Andrew McKinnon joins us in January, 2008 from the Department of Social Sciences at the University of Toronto Scarborough, where he is Assistant Professor. He obtained his PhD in Sociology from the University of Toronto in 2006. He teaches and researches in the areas of religion, social theory and cultural sociology. He has published articles in Journal for the Scientific Study of Religion, Critical Sociology and Method and Theory in the Study of Religion.

Richie Nimmo joins us in September, 2007 from the Department of Sociology at the University of Manchester, where he is completing his PhD on animal-human relations, an area of specialist interest in the Department of Sociology at Aberdeen. He has a First Class Honours degree in Sociology from the University of Manchester and was awarded the Baron Boulos Prize for outstanding academic achievement in 2002. His undergraduate dissertation was published by the University of Manchester in its Working Papers series and an article is forthcoming in Historical Materialism.

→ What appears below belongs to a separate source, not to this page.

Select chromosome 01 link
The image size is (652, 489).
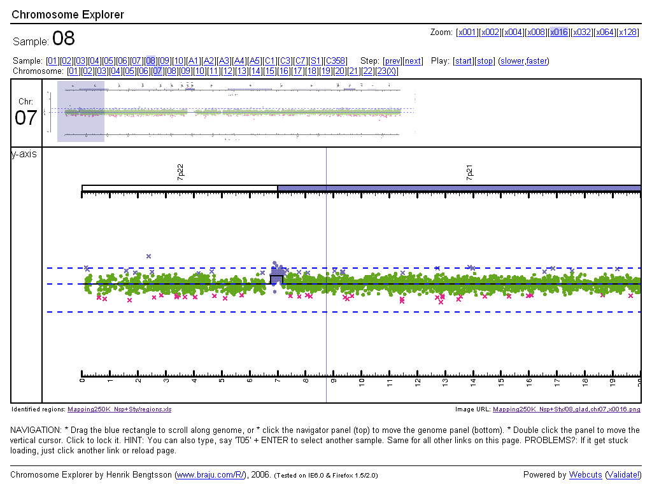pyautogui.click(x=73, y=71)
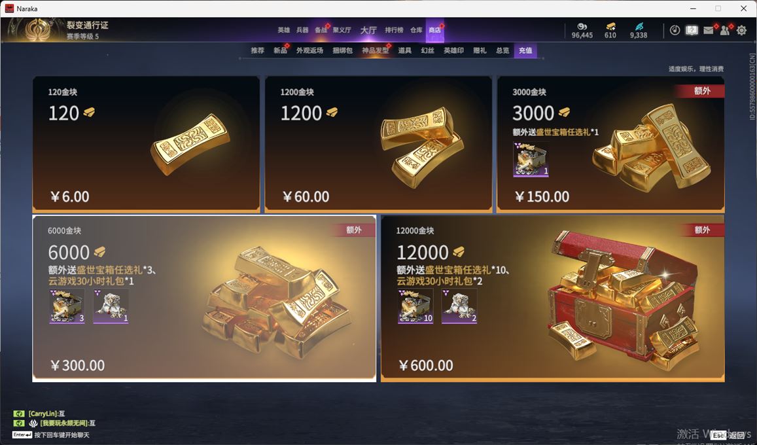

Marta Trzebiatowska joins us on September, 2007 from the Department of Sociology at Exeter University, where she is completing a PhD on gendered narratives of embodiment amongst Polish nuns. She teaches and researches in the area of the sociology of religion, gender and religion, and the sociology of the body. She has a First Class Honours degree in Sociology from Exeter University and was awarded the Barry Turner Memorial Prize for the best academic performance in 2002. Her work on Polish nuns has appeared as chapters in two edited collections.

Goings…

Professor John Brewer to a one year Leverhulme Trust Research Fellowship, 2007-2008, to complete work for his book on the sociology of peace processes.

Professor Steve Bruce to a two-year Leverhulme Trust Research Fellowship, 2007-2009, to undertake work on religion in Britain in the last fifty years.

Dr. Richard Giulianotti

Sociology deeply regrets the departure of Richard Giulianotti, who recently left the department to take a chair in Sociology at Durham University.

I first encountered Richard Giulianotti soon after I arrived in Aberdeen in the late summer of 1999. At first I could barely penetrate his Italian-Scottish accent, but quickly learned the trick (I hoped). Our first common interest was in football, a focus which rather quickly crystallized into a broader concern with the sociology of sport. I had very rarely engaged intellectually with football – let alone, sport in general – in spite of my wanderings into many corners of the sociological enterprise. Thus, from my point of view a way of fusing these two sets of interests was most welcome and we went on to work closely together. In addition, Richard quickly became interested in the general field of globalization and helped me a great deal in the early days of the development of the Centre for the Study of Globalization. In fact his work for the latter greatly enhanced our mutual interest in sport and globalization. More specifically, we embarked upon the writing of a series of papers on football and glocalization, a recent outcome of this being the joint editing of a special issue of the journal, Global Networks – about to be published as a Blackwell book. Another result of our collaboration is the soon-to-be-completed book on the sociology of football (Sage).

Richard was a student at the University of Aberdeen, both as an undergraduate and a postgraduate. He subsequently served as a Research Assistant and a Teaching Fellow in the Department of Sociology and became a full-time Lecturer in 1996. He moved up the academic ladder, obtaining a Readership in 2006 and, then, a Professorship at the University of Durham in 2007. While in our department Richard established a global reputation in the sociology of sport (football in particular) and his “internationalism” was a great attraction for me. He travelled, for academic purposes, widely and his reputation was high in countries across much of the world. For most of his career he has attempted to situate his work on sport at the centre of the discipline as a whole. His contributions to the department were considerable and he was a popular and effective teacher. In addition, he obtained three ESRC grants at a time when external funding was relatively small.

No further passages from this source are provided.